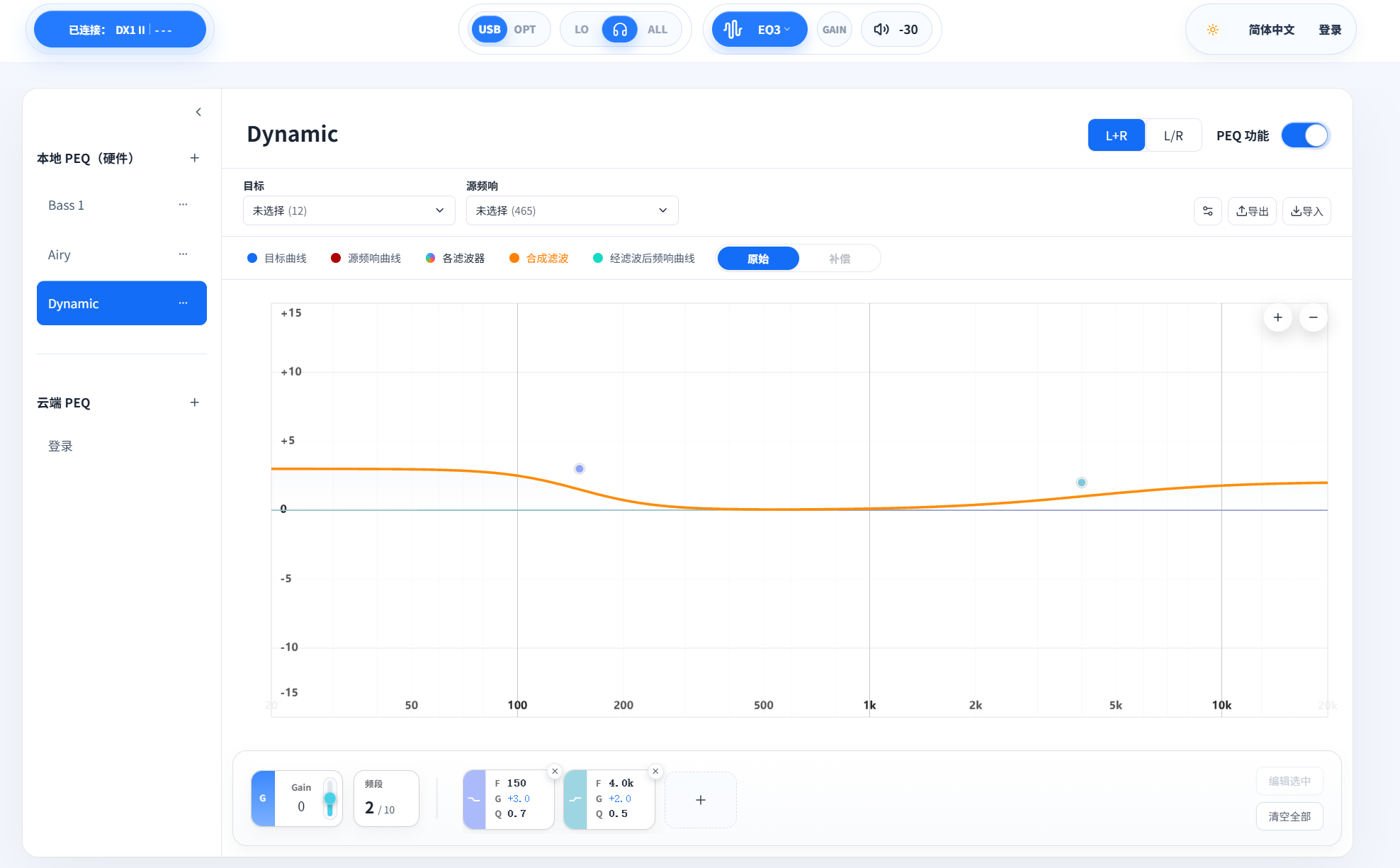Add a new local PEQ preset
1400x868 pixels.
(x=195, y=158)
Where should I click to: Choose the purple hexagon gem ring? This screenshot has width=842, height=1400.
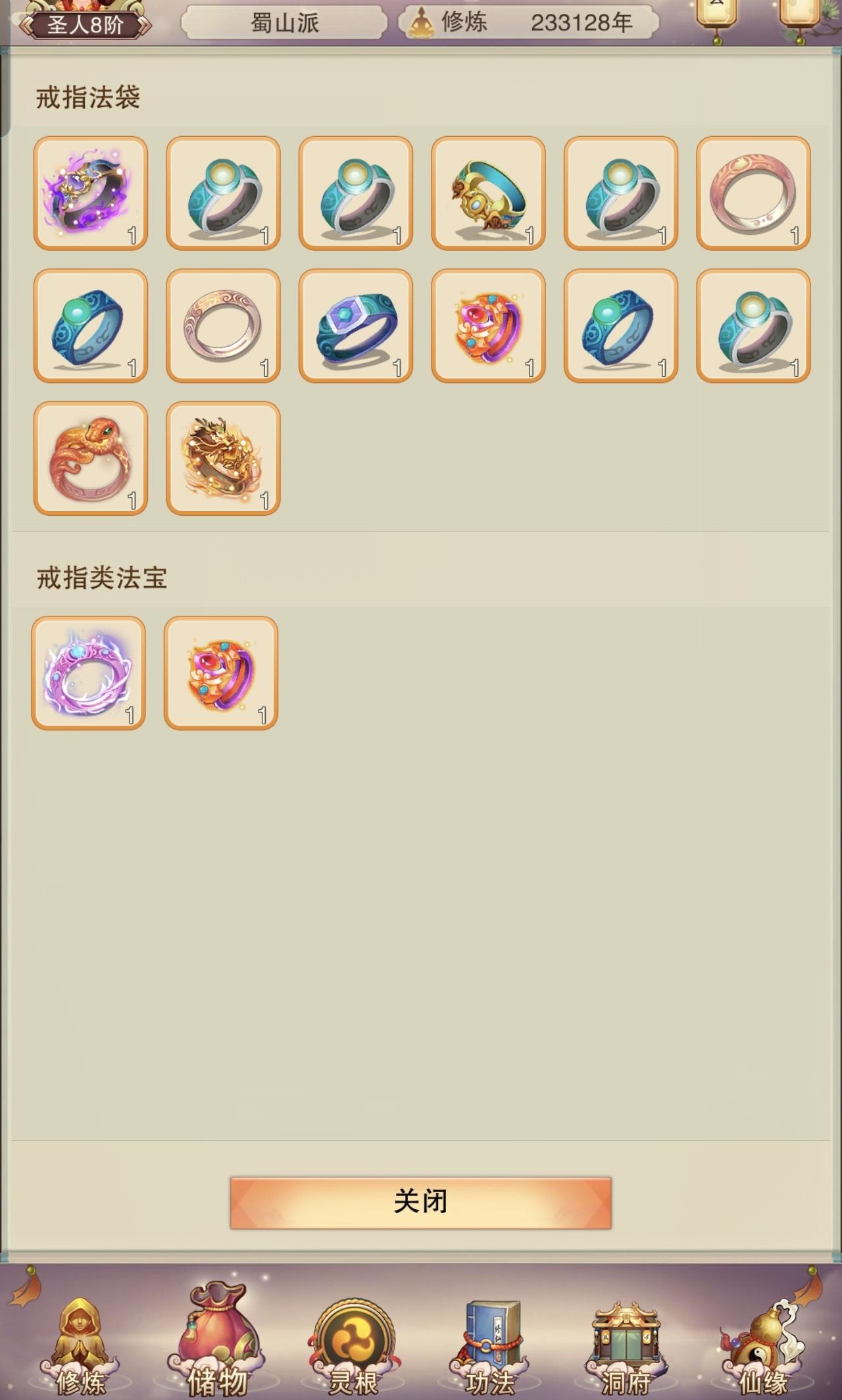click(x=356, y=326)
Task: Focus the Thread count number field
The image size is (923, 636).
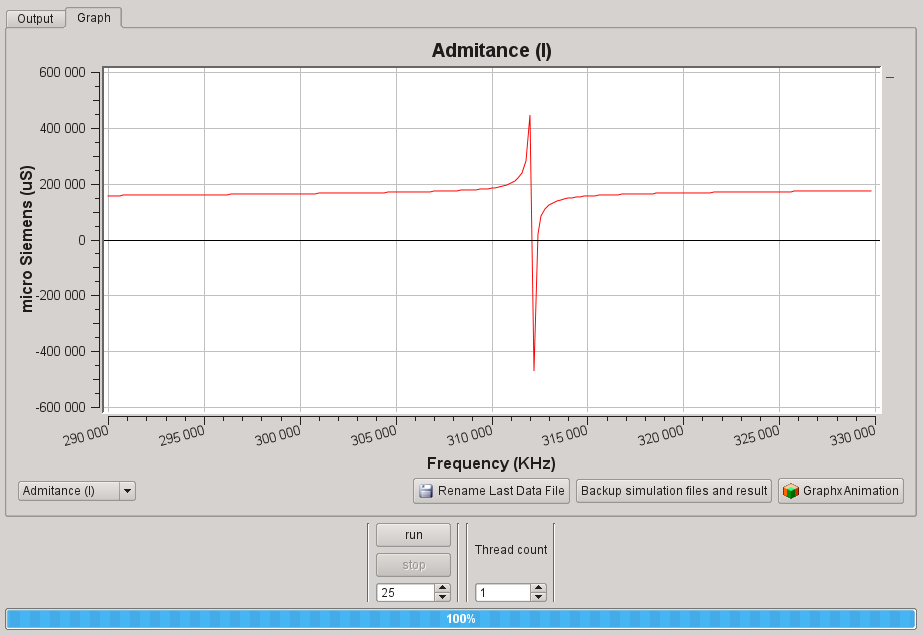Action: (x=501, y=593)
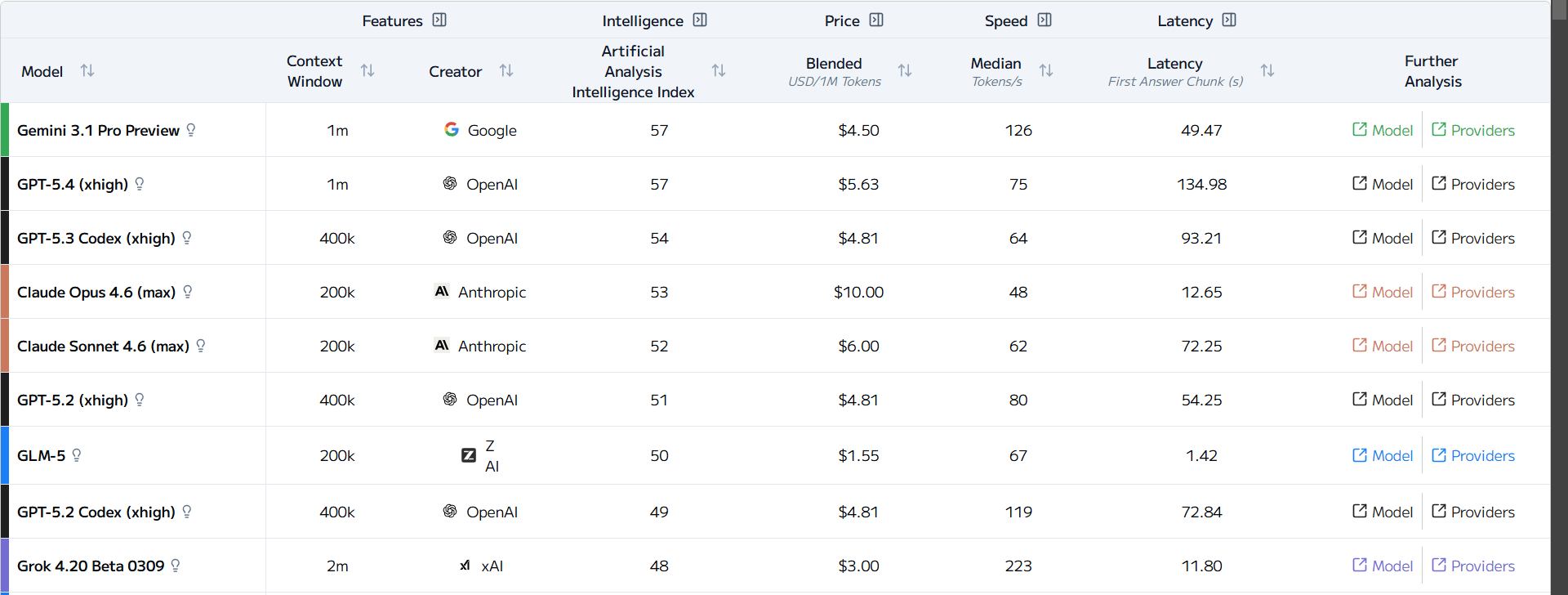Collapse the Features column group
This screenshot has width=1568, height=595.
[x=439, y=20]
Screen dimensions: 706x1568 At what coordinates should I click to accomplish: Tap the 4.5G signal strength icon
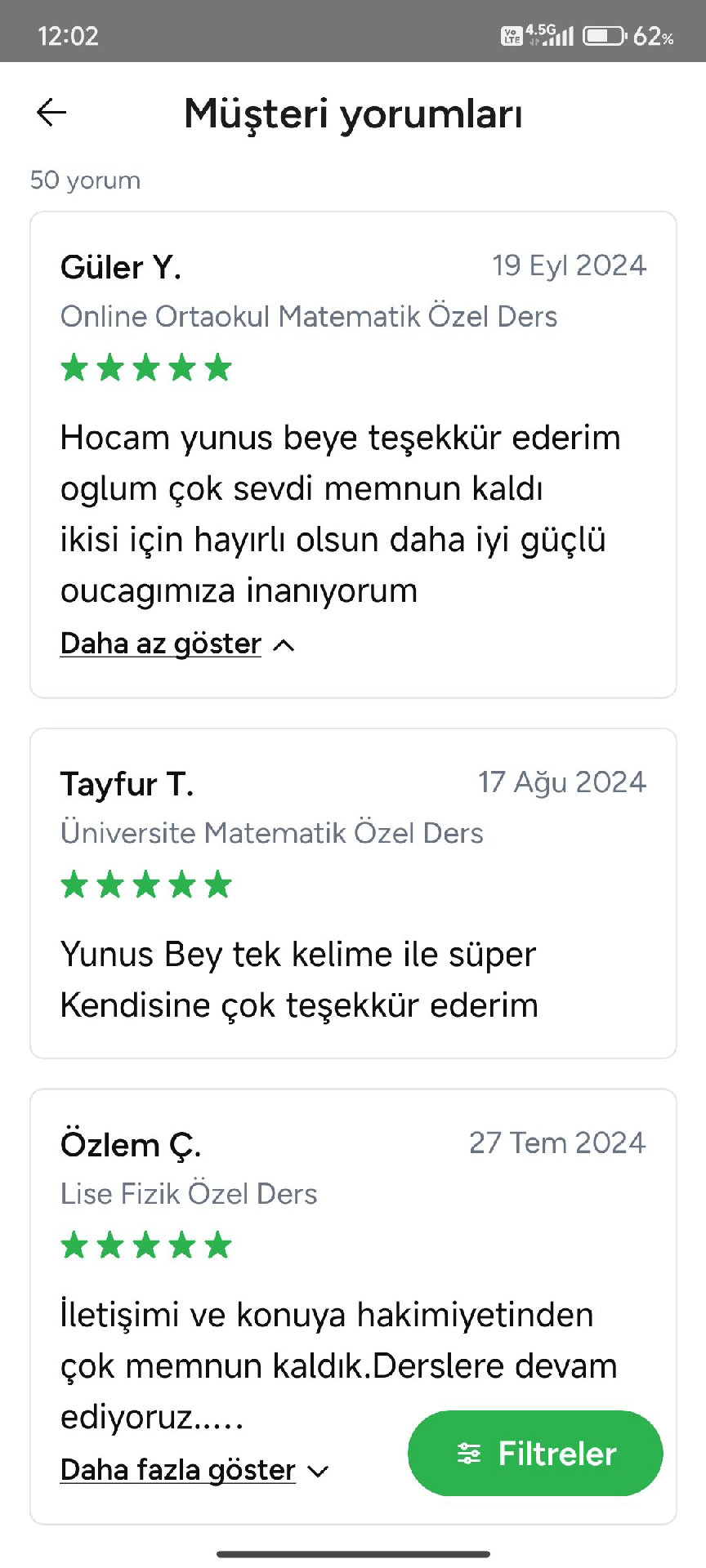click(x=550, y=35)
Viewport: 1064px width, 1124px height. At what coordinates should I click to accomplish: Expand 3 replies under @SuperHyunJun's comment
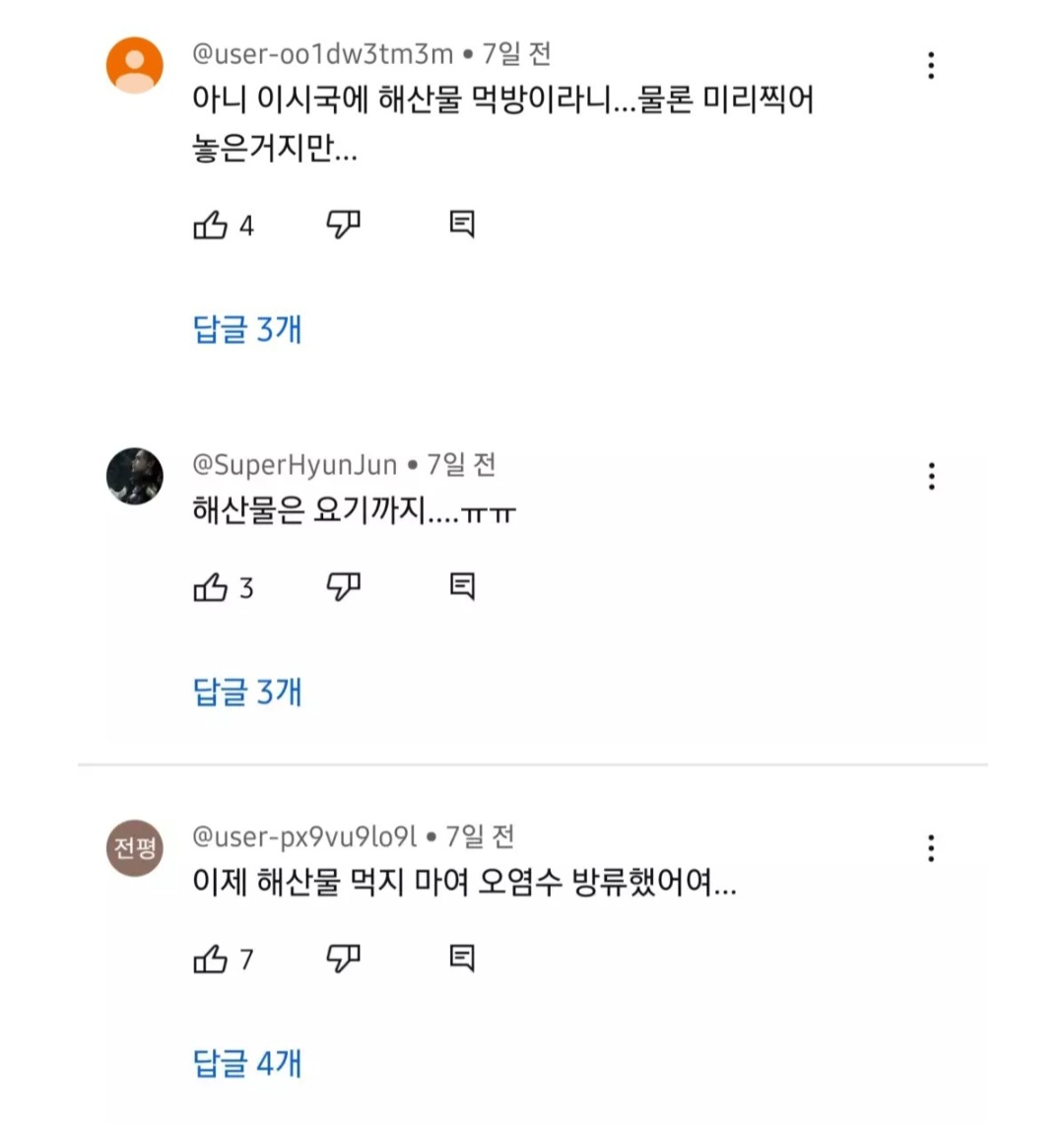[x=247, y=692]
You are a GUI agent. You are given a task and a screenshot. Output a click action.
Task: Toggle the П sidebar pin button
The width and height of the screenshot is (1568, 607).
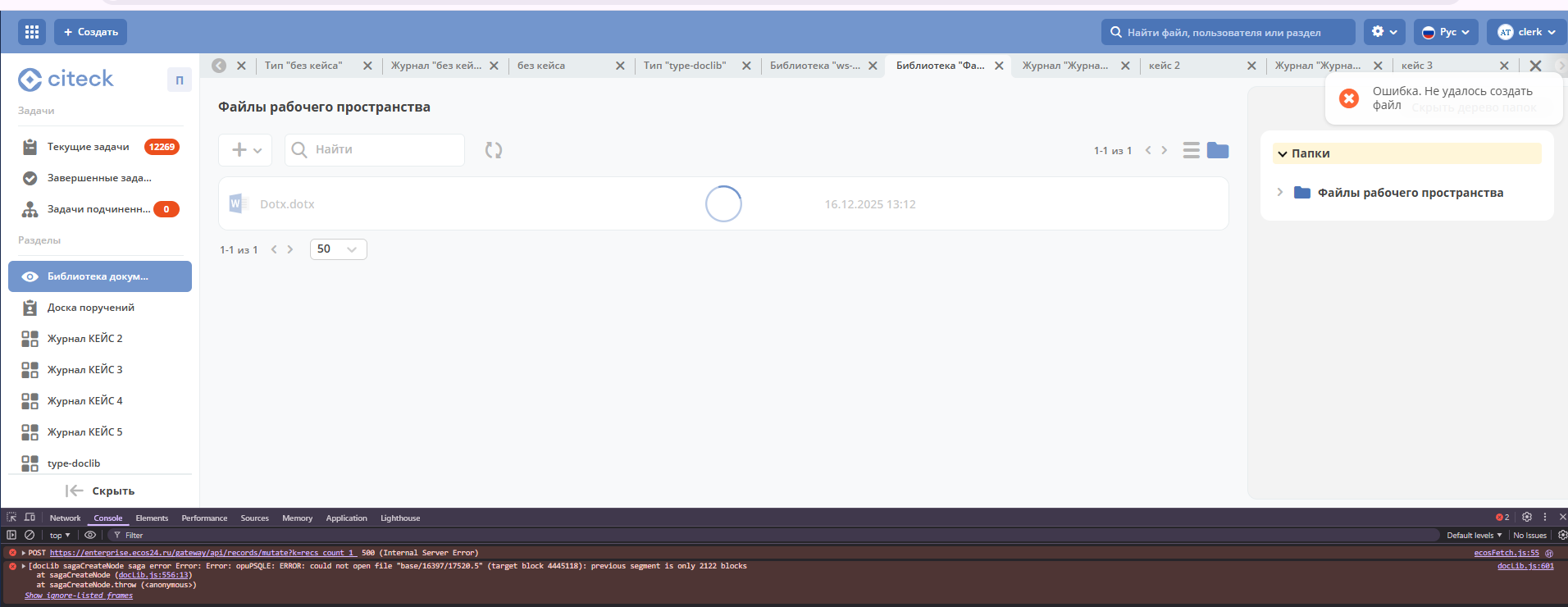click(x=180, y=80)
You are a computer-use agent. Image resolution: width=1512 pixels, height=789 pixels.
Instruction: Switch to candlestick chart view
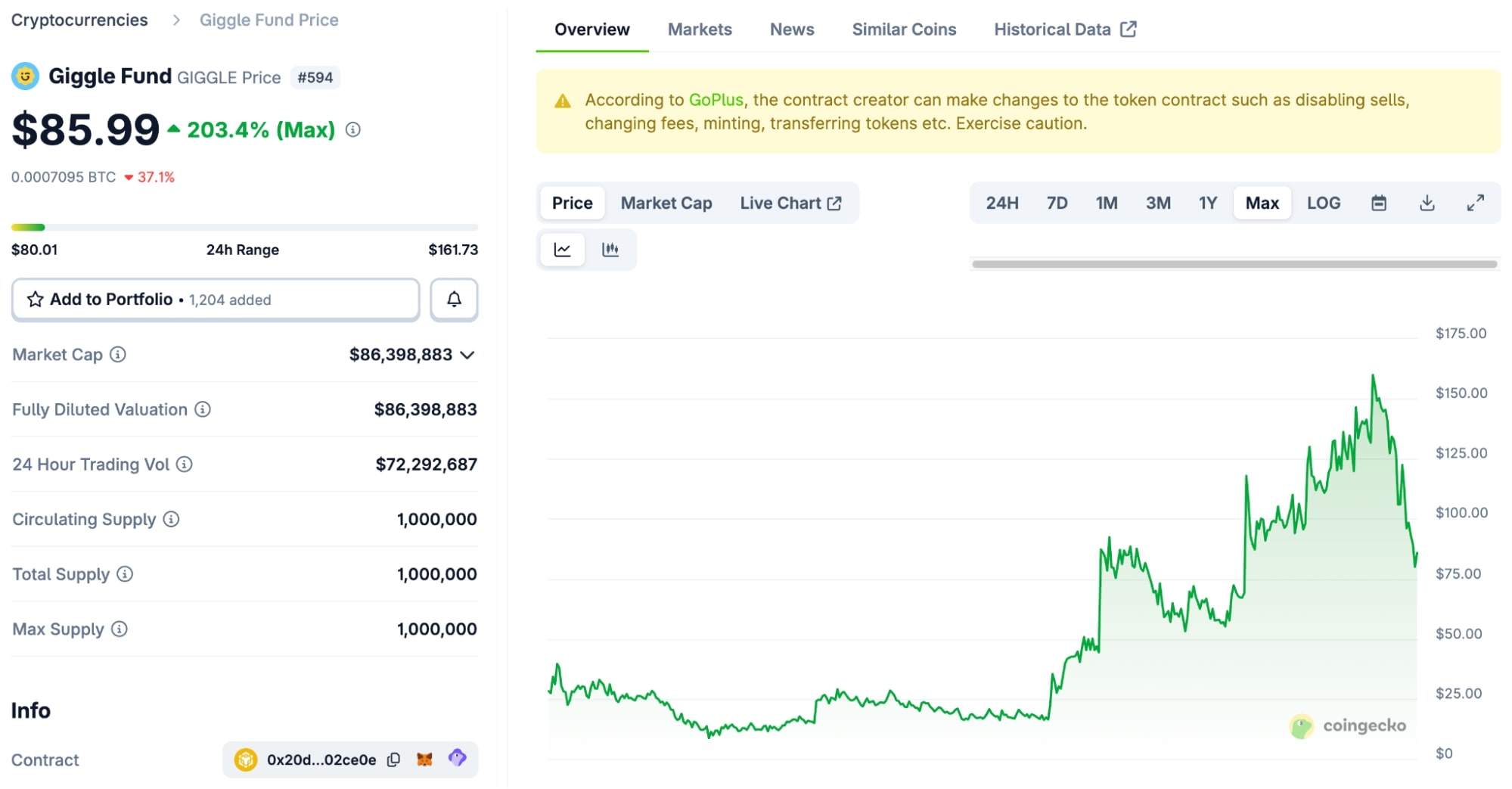pos(610,250)
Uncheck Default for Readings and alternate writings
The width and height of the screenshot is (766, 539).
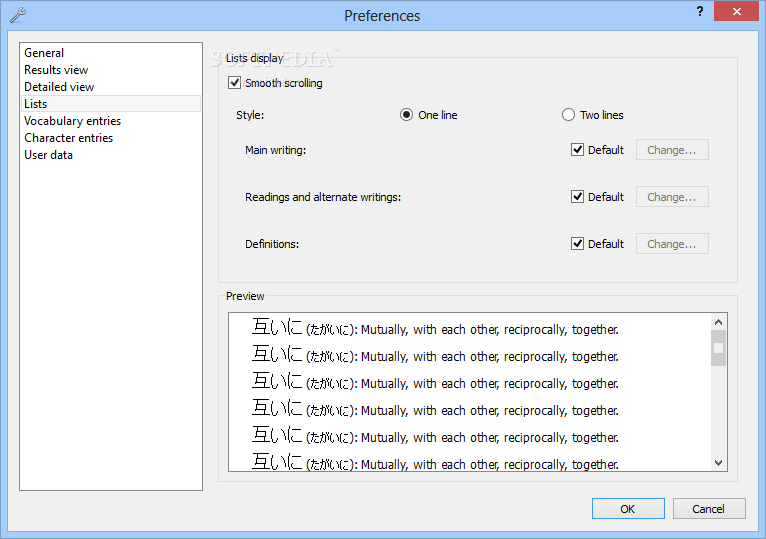coord(577,196)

□ □ □

[Assignment]: Within the listing above, the lines holding "agent" should be counted. Give only the number.

[Response]: 2